I have blogged extensively in the past and it’s been a love/hate affair.

LovedHated
Sharing my knowledgeOrganising it for readers
Writing up ideasRestricting ideas to maintain privacy
The publication process

Blogging became too much hard work. Then with tools like Roam Research and Obsidian I discovered a new mode for sharing ideas. That of the Digital garden. And it made things worse.

Now I could share all my thinking, no matter what state it was in online and the world could access and be forever grateful for my wise words. Obsidian’s Publish function made posting content a piece of cake and as long as I was careful, the private information stayed hidden.

I settled on an approach where all public articles went into a single level folder called “The Garden” and I would only ever publish from that folder. Having come from the world of blogging, I then lost the ability to notify my millions of followers (<10 in reality) of what I’d written. So I had a website wrapped around the Obsidian content and even a short article meant a matching blog post as well.

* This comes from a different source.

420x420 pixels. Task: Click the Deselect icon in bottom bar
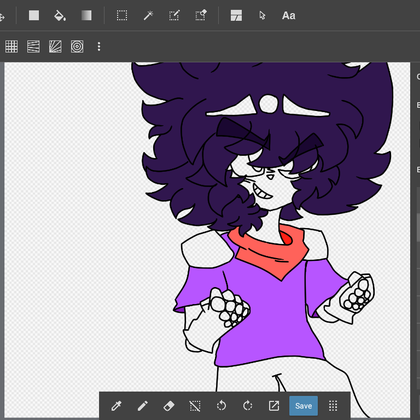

Things were getting worse and after recently starting blogging again, I stopped.

The now

I have decided there is no benefit in my blogging in the traditional sense of the word. Nor is there any benefit in sharing all that I can. Instead, and I think this is the true spirit of a digital garden, I will share my learnings, not my notes. The analogy of a garden and a nursery may be applicable. I have had too much nursery stock out in the garden for people to view before it was ready. And I was also sharing, the garden shed, the tools and what some may say was a pile of compost!

For example:

  • I was sharing lists of video games I’m playing, have completed and want to play. This is a list that’s for my interest only. Sharing it meant I had to add more information than I need personally for it to be useful.
  • I have lots of notes that are simple placeholders for captured information that I’ve not yet processed in any coherent way. To have that shared publicly put a pressure on me to organise it an create navigation for a public website reader. Another barrier to creating.
  • Notes on a article were being shared with no real context around them.

My approach is now:

  1. Share my ideas through articles I write where I think it may be of use to others^[This article is itself an example.]. These will go into “The Garden” section of the site.
  2. Be free to create whatever folder structures I think are necessary to organise information outside of this single folder.
  3. Create Maps of content that suit my needs, not those of the public. They will span all my content. It is after all, my system and it has to work for me. If these maps are shared, they will have lots of links that don’t go anywhere on the Publish site.
  4. Any published content can be updated at any time.
  5. If I have something like a video game review, I’ll share it from the folder it’s in, not feed the need to create a separate review for “The Garden” section of the site.
  6. I will publish some kind of “Recent Articles” or “Changelog list” for The Garden to help returning visitors in lieu of an RSS feed^[It is possible that sometime in the future I’ll find a way to create an RSS feed - it will most likely need to be manually created].

The future

Of course, this may all change again as toolsets change. However by giving up blogging, I have freed myself to develop content in a way that first and foremost suits me, so that I can share with others later. Blogging had this the other way around.